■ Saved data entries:
= Beginning of Section =

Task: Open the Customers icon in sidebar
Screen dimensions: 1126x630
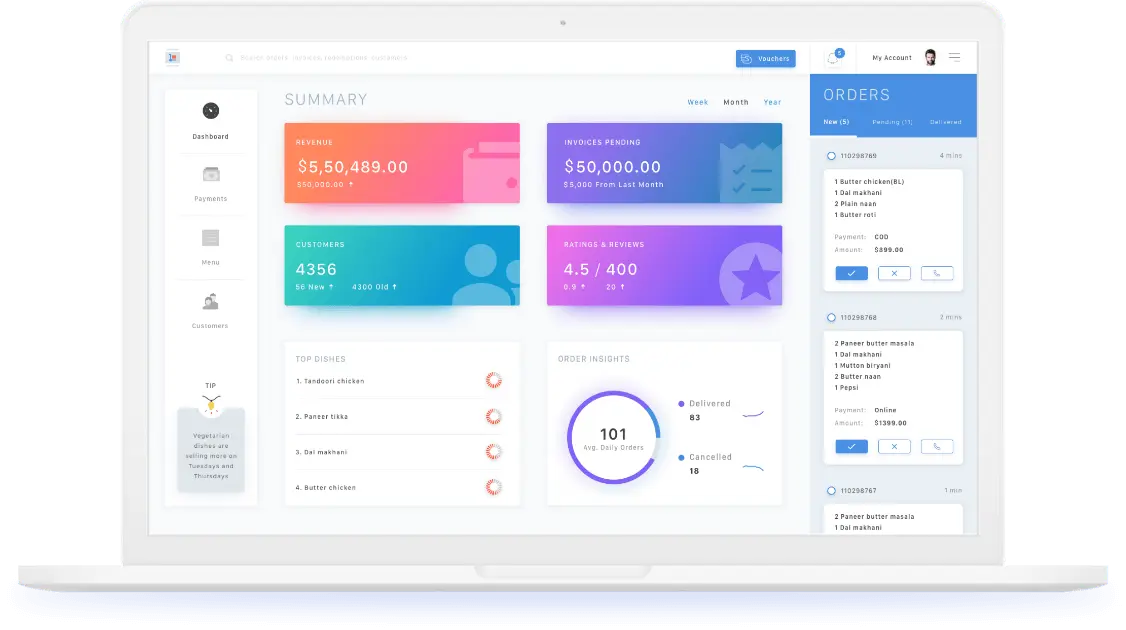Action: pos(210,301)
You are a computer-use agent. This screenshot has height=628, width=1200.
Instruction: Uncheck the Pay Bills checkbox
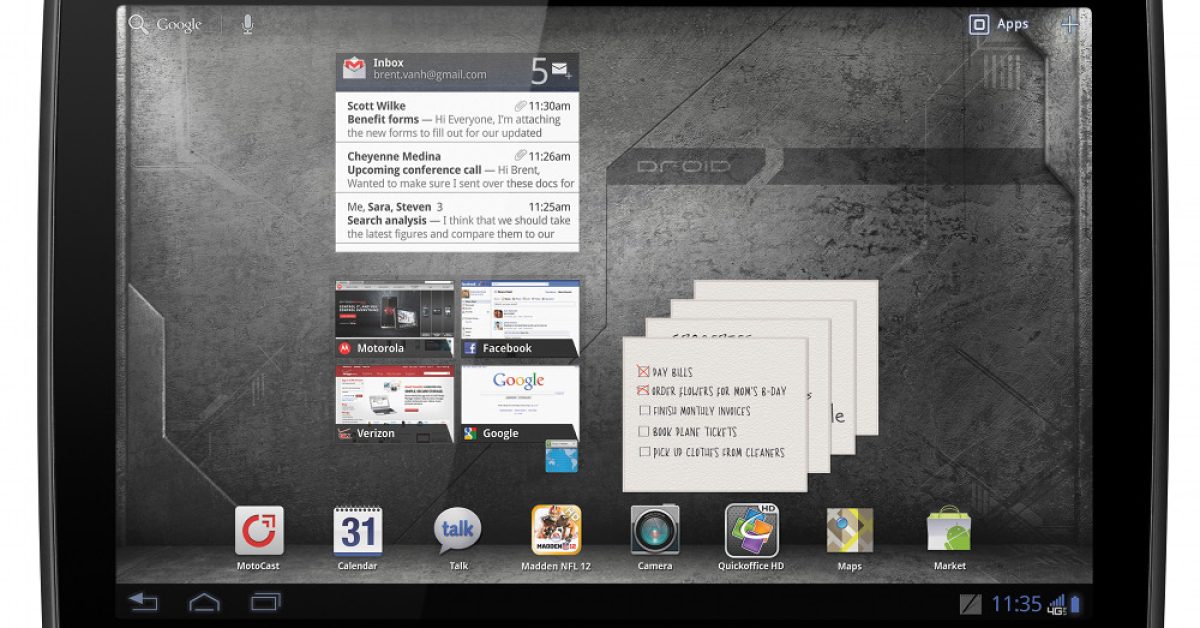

= End of Section =

The result should be all the records, retyped exactly, with no pictures among them.

■ Your solution:
Task: Open the Customers icon in sidebar
Screen dimensions: 1126x630
Action: pos(210,301)
You are a computer-use agent. This screenshot has height=628, width=1200.
Instruction: Uncheck the Pay Bills checkbox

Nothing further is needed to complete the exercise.